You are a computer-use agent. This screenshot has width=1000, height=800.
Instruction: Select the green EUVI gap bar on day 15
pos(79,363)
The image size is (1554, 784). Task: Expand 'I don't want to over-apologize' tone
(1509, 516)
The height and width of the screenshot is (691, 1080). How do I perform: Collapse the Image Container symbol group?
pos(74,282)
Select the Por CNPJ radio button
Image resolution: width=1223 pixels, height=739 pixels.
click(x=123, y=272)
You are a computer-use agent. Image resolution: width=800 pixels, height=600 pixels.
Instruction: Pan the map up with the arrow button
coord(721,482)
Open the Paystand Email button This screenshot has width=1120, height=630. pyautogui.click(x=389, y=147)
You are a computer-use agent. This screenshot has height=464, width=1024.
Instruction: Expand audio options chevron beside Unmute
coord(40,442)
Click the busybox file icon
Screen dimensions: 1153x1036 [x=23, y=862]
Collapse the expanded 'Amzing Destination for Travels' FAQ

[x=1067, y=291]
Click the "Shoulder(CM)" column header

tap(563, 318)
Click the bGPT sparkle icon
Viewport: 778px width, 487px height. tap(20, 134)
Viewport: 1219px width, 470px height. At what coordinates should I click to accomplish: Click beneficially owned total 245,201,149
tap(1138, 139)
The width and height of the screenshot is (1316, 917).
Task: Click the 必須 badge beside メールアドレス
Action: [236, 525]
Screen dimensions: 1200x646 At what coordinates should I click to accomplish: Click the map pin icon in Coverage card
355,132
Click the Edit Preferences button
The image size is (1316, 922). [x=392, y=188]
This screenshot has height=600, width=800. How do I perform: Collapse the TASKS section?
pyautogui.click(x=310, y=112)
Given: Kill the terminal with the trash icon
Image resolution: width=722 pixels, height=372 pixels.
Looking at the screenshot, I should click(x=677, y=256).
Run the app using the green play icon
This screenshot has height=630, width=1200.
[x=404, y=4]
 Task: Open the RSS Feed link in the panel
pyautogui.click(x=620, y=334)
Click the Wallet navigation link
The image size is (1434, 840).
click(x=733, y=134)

**********

■ **EXERCISE GOAL**: Every line from the one containing "Image resolution: width=722" through the last line of the entries should be output exactly; nothing else belongs in the reply.

■ **ANSWER FOR THE TASK**:
Image resolution: width=722 pixels, height=372 pixels.
Looking at the screenshot, I should click(x=677, y=256).
Run the app using the green play icon
This screenshot has height=630, width=1200.
[x=404, y=4]
 Task: Open the RSS Feed link in the panel
pyautogui.click(x=620, y=334)
Click the Wallet navigation link
The image size is (1434, 840).
click(x=733, y=134)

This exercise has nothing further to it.